### Prompt
In the records that follow, find each line containing "option" and copy it.

---------- Provided information

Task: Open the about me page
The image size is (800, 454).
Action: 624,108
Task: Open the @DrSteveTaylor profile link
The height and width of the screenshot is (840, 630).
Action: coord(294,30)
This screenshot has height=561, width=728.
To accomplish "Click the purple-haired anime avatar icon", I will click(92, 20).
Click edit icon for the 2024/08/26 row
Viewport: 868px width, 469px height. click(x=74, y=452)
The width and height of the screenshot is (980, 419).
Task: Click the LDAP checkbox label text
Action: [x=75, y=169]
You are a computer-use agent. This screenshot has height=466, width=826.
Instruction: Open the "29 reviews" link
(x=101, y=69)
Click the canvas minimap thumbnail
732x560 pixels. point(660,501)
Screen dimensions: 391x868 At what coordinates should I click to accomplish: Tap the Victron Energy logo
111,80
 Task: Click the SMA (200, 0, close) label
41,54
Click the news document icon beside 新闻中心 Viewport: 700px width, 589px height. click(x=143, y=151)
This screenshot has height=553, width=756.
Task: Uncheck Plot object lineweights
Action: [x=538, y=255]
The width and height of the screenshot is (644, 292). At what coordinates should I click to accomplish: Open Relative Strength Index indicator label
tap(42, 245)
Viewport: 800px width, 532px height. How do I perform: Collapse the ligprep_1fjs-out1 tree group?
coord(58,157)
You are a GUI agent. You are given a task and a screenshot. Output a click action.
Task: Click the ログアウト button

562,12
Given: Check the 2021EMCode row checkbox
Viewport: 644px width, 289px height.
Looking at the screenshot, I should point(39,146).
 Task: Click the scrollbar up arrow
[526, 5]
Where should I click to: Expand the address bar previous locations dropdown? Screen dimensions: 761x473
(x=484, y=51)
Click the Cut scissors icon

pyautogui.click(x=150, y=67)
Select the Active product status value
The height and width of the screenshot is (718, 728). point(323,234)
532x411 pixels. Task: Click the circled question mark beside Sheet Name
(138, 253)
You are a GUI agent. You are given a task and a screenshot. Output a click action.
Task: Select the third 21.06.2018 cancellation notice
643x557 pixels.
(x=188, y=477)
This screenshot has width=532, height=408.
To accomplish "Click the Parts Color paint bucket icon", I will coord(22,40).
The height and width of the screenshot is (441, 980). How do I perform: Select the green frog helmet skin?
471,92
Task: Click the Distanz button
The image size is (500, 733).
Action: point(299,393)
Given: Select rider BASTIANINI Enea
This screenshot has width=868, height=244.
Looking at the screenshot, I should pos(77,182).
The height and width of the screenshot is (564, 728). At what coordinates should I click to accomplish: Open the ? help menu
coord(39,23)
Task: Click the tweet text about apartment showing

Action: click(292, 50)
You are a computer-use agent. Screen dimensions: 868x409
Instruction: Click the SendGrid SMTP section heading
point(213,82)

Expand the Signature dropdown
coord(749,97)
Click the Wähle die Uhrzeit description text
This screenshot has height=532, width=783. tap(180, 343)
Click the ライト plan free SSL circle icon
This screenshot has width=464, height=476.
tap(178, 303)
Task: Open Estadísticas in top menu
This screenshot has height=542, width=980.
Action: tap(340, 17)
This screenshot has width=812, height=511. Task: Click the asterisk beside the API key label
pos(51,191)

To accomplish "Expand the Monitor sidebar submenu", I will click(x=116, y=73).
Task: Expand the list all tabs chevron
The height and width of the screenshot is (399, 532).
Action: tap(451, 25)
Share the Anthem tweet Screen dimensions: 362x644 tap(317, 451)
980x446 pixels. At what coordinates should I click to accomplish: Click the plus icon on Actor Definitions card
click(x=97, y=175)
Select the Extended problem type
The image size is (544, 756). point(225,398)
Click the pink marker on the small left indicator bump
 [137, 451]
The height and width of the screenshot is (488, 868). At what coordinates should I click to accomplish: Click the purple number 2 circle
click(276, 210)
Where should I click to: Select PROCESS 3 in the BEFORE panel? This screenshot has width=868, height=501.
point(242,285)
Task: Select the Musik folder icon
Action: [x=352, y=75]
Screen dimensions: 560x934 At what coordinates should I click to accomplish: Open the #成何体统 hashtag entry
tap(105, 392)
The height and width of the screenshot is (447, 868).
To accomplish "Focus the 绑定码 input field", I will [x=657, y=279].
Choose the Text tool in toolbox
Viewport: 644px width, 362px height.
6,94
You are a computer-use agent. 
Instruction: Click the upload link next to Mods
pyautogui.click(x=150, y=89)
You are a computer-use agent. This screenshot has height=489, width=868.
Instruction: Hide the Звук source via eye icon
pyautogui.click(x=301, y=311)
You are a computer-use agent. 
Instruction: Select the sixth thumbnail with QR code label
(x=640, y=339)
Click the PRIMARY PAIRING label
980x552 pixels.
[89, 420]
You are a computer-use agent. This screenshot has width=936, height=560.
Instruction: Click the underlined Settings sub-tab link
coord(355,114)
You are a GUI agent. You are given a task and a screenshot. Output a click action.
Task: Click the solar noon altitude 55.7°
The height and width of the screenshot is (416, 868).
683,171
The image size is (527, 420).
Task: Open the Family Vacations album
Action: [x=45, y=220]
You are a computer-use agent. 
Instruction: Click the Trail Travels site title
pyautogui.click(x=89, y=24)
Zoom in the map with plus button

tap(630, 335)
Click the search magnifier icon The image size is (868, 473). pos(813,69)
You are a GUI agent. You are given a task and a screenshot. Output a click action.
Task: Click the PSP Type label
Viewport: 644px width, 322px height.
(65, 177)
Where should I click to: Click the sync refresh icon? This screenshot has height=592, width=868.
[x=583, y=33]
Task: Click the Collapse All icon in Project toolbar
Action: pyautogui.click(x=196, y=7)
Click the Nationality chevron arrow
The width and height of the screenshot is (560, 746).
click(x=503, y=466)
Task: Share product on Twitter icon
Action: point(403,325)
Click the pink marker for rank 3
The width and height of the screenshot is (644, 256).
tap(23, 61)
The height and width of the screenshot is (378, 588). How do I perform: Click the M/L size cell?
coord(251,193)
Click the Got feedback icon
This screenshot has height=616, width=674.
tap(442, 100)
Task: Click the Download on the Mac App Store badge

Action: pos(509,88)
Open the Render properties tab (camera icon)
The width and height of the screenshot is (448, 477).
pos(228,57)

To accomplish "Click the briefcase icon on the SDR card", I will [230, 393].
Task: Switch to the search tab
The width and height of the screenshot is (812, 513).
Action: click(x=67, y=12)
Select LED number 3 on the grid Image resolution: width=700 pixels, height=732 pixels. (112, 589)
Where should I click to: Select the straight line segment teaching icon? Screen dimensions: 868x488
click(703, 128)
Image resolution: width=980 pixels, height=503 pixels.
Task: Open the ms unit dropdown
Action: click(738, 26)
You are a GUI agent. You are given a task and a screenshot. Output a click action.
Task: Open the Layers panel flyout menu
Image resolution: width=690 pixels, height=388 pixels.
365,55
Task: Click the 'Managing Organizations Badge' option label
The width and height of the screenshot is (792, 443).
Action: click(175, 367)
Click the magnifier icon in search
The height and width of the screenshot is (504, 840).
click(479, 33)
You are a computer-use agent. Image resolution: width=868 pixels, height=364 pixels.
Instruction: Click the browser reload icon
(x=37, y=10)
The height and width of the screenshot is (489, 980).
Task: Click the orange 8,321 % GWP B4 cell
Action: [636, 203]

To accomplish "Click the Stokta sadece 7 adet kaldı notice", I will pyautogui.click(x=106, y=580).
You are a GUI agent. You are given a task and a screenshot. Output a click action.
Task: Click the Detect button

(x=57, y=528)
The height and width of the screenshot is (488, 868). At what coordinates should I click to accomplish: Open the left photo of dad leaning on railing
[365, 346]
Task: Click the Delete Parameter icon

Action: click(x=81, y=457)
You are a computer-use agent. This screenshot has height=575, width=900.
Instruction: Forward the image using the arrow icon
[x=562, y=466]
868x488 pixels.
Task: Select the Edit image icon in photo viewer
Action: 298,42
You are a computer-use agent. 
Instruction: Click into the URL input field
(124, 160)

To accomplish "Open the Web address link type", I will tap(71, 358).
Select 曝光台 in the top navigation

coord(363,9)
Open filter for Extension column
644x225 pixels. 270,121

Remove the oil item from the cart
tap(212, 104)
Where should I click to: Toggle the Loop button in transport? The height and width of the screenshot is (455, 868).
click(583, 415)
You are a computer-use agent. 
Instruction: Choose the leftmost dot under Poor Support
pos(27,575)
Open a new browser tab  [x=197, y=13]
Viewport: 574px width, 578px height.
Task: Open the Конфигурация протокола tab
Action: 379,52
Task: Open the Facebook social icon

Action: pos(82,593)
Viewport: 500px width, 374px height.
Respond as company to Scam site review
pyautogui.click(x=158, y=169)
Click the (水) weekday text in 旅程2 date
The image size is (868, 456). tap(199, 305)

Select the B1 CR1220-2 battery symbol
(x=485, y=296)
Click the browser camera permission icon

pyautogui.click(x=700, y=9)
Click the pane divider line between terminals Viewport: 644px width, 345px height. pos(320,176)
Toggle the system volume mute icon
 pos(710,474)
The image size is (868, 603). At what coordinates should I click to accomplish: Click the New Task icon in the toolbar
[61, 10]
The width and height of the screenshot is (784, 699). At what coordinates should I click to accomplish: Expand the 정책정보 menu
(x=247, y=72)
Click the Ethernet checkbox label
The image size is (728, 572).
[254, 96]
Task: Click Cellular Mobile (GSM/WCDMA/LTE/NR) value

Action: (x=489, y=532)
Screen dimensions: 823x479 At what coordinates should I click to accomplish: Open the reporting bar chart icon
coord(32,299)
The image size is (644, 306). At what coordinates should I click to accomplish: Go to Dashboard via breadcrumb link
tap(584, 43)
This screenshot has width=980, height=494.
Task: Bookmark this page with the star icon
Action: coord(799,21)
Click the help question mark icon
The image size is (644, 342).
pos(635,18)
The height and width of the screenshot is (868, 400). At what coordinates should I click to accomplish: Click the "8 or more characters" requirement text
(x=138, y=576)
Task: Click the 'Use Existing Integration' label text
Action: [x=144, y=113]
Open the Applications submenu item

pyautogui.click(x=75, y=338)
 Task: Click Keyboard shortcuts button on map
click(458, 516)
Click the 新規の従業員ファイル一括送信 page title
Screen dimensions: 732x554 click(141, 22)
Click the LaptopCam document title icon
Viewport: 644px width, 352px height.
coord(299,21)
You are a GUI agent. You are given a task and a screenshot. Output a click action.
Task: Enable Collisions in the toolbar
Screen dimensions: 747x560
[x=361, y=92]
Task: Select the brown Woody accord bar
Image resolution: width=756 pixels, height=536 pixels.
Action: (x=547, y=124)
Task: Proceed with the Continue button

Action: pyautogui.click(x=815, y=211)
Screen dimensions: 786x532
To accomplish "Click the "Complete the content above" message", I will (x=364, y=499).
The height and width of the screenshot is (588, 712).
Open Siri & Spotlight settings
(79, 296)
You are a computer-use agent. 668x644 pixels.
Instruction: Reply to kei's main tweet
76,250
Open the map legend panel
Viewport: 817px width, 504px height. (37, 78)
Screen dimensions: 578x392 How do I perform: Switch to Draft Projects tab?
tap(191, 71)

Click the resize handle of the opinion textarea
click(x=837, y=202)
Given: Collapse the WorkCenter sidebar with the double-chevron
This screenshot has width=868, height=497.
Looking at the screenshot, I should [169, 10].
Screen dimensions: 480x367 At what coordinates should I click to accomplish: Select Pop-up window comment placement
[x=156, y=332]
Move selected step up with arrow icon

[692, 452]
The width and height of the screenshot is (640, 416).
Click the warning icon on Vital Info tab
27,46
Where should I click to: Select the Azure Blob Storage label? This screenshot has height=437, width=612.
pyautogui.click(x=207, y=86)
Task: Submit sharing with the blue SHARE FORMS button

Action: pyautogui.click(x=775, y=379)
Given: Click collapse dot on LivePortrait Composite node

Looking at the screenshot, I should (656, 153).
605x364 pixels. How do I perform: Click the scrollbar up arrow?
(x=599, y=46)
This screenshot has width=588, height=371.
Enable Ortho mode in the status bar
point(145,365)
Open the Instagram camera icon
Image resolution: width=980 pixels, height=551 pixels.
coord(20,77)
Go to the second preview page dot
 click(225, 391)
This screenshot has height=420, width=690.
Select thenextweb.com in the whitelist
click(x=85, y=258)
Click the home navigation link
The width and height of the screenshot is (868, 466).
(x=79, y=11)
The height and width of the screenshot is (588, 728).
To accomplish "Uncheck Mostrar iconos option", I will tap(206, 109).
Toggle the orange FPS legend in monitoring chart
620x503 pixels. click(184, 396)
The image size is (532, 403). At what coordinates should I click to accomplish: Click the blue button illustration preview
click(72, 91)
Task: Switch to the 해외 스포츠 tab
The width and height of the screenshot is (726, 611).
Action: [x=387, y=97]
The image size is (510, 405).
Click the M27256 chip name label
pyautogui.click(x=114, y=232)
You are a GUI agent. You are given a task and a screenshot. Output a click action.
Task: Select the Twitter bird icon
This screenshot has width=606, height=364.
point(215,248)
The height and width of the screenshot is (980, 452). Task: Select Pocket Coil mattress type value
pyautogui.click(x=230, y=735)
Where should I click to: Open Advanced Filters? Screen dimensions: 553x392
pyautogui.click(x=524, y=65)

--------------------

### Answer for this exercise
Task: Click the 'Managing Organizations Badge' option label
To accomplish "Uncheck Mostrar iconos option", I will tap(206, 109).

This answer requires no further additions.